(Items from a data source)
BEGIN
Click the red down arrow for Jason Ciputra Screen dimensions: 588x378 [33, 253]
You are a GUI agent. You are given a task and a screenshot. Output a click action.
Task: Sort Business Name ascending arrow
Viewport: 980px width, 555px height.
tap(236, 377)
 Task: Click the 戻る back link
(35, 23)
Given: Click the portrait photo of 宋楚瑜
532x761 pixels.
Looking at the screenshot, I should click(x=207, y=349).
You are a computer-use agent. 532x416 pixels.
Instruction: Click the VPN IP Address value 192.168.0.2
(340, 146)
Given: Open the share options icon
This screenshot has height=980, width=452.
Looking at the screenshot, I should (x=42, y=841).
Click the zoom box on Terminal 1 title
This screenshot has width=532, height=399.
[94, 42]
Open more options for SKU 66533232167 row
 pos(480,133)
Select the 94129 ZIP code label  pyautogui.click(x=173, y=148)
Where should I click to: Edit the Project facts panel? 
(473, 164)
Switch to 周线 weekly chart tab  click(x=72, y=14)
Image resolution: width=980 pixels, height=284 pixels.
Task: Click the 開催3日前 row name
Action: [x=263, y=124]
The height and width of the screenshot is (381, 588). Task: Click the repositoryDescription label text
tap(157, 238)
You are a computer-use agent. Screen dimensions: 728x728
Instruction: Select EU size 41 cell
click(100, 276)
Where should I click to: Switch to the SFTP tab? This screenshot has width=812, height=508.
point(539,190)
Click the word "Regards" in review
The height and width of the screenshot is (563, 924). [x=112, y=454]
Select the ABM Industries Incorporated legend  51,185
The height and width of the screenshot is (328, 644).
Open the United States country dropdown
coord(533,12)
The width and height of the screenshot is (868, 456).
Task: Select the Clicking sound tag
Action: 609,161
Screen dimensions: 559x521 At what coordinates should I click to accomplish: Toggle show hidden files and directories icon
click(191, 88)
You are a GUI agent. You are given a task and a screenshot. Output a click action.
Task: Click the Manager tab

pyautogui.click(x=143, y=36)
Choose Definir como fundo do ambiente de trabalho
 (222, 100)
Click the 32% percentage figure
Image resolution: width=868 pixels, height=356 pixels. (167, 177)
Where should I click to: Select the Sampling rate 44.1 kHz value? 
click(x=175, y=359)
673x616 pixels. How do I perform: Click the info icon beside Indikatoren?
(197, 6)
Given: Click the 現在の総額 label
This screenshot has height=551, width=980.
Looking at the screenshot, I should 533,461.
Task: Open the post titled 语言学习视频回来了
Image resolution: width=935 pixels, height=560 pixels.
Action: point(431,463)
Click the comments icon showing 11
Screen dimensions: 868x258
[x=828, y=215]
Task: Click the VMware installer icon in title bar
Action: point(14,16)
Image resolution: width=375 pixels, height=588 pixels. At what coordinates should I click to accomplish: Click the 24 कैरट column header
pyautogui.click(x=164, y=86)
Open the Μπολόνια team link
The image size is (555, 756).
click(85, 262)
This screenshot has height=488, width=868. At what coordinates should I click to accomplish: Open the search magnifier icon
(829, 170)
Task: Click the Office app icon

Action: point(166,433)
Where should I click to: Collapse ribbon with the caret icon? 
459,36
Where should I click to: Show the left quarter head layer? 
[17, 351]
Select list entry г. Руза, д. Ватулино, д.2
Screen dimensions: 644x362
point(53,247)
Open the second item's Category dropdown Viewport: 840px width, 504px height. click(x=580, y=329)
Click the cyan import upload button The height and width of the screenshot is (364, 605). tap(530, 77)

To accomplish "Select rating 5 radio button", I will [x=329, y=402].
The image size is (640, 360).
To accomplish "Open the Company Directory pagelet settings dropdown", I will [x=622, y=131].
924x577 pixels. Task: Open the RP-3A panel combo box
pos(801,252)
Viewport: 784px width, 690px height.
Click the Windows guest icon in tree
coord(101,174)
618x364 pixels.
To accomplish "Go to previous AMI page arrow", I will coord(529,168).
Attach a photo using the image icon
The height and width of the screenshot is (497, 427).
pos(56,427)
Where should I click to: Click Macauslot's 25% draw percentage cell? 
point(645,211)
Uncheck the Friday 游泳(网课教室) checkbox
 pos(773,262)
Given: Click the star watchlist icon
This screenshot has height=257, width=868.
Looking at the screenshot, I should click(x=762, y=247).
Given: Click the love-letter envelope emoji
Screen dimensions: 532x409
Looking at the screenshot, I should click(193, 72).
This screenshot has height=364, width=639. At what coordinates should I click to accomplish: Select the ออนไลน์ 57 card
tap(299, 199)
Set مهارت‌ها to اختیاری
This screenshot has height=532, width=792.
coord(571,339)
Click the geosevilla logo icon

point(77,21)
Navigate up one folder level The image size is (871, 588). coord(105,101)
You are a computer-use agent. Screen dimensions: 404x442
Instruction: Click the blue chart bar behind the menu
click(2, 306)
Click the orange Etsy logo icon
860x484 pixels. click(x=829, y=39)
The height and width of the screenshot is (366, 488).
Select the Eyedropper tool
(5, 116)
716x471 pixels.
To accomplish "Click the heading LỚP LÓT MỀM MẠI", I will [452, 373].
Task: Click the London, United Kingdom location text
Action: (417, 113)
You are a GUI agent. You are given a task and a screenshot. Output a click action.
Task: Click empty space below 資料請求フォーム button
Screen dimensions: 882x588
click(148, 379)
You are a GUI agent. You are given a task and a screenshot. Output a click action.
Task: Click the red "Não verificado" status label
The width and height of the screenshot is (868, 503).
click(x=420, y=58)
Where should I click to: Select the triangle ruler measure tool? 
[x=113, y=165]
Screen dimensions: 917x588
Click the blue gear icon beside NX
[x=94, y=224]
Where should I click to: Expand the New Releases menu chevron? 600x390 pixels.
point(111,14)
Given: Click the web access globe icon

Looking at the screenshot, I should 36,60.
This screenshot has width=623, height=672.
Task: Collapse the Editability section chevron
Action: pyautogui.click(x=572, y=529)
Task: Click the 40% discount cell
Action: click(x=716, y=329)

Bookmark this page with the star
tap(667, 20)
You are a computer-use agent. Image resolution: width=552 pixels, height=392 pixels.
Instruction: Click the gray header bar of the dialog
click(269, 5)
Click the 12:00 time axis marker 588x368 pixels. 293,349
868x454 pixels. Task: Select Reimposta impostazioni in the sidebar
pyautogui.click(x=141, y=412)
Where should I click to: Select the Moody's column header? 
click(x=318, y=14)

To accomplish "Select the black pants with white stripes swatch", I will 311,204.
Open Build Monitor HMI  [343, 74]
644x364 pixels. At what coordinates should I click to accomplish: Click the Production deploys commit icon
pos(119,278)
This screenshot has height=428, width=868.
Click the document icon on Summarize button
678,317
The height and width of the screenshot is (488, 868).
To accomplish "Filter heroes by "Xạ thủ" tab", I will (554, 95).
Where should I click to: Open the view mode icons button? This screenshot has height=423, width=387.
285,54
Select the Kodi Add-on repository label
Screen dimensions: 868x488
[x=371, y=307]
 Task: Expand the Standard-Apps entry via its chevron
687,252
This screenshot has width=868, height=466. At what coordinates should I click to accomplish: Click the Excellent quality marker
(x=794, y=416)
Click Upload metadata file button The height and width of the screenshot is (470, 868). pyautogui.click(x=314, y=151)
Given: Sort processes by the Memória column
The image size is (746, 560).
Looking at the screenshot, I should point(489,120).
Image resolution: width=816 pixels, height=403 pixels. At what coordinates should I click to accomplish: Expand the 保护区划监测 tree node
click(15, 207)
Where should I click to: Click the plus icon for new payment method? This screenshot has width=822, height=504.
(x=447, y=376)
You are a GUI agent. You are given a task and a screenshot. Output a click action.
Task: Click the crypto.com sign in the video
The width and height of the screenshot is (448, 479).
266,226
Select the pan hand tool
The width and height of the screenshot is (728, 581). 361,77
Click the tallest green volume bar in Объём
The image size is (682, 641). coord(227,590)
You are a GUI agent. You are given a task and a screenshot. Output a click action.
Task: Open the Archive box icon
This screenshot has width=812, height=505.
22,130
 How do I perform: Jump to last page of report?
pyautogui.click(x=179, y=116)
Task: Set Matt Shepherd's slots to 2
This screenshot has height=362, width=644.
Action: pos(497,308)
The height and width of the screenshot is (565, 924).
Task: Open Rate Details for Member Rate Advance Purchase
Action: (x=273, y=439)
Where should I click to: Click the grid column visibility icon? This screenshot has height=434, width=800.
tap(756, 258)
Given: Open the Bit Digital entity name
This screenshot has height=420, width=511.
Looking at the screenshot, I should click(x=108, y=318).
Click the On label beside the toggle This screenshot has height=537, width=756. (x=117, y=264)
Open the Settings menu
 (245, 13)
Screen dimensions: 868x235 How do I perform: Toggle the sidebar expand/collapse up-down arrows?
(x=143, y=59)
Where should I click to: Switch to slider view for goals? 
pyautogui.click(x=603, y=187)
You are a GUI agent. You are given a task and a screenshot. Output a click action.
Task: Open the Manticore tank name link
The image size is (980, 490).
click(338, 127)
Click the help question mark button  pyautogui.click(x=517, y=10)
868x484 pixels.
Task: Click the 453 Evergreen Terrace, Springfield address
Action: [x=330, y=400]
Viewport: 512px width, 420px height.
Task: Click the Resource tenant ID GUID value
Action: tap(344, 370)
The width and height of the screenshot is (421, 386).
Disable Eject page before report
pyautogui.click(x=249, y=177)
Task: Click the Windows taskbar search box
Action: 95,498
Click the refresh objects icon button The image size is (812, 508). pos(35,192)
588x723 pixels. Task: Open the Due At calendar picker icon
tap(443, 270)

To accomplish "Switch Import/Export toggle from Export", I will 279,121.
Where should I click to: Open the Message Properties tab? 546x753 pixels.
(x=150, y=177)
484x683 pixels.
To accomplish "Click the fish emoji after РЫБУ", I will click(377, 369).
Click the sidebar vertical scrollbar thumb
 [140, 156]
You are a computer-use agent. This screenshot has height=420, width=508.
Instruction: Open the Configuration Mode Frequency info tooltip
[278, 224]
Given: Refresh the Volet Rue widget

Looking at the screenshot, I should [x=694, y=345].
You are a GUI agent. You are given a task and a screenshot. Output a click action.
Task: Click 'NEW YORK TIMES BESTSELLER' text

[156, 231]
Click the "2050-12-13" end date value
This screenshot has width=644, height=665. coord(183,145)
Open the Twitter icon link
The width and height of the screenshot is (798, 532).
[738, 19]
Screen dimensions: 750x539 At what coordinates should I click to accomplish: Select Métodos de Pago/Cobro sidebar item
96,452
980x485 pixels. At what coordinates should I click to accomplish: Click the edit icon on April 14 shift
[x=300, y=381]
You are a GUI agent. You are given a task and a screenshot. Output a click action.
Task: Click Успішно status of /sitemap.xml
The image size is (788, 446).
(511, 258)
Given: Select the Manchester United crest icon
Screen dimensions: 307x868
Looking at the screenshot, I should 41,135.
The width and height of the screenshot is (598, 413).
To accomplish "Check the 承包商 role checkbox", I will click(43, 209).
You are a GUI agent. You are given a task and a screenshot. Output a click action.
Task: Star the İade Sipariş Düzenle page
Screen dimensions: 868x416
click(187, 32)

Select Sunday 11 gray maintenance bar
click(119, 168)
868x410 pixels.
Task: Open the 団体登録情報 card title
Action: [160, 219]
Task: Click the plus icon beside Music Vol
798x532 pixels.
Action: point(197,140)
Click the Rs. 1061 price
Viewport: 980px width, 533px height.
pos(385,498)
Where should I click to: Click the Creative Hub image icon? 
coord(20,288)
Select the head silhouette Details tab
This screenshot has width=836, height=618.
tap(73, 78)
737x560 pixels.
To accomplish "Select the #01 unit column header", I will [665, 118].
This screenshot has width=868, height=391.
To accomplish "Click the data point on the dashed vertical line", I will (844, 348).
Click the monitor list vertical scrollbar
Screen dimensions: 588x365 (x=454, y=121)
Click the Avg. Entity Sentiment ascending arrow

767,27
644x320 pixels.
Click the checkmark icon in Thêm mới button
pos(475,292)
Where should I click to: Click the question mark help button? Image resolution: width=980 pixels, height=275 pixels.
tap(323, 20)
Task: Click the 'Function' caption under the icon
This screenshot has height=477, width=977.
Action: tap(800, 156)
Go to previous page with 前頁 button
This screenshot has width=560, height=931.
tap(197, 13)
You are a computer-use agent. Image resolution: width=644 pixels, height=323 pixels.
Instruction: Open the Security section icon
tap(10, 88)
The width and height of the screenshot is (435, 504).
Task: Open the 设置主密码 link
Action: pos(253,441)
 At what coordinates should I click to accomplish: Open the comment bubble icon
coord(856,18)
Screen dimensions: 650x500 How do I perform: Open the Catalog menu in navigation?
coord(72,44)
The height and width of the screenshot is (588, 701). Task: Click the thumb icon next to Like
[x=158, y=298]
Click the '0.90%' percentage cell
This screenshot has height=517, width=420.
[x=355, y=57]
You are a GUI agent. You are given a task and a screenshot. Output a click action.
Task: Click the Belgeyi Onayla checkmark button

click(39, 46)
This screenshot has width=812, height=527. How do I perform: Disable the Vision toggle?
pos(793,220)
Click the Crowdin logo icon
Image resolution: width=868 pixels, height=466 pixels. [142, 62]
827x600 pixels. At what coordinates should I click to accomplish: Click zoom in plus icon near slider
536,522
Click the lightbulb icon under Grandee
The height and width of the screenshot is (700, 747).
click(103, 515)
END
# What is expected:
What is asked for is an exact copy of the lines above from the one containing "Task: Click the 戻る back link" through the one containing "Select the 94129", and only those.

# Solution to the problem:
 Task: Click the 戻る back link
(35, 23)
Given: Click the portrait photo of 宋楚瑜
532x761 pixels.
Looking at the screenshot, I should click(x=207, y=349).
You are a computer-use agent. 532x416 pixels.
Instruction: Click the VPN IP Address value 192.168.0.2
(340, 146)
Given: Open the share options icon
This screenshot has height=980, width=452.
Looking at the screenshot, I should (x=42, y=841).
Click the zoom box on Terminal 1 title
This screenshot has width=532, height=399.
[94, 42]
Open more options for SKU 66533232167 row
 pos(480,133)
Select the 94129 ZIP code label  pyautogui.click(x=173, y=148)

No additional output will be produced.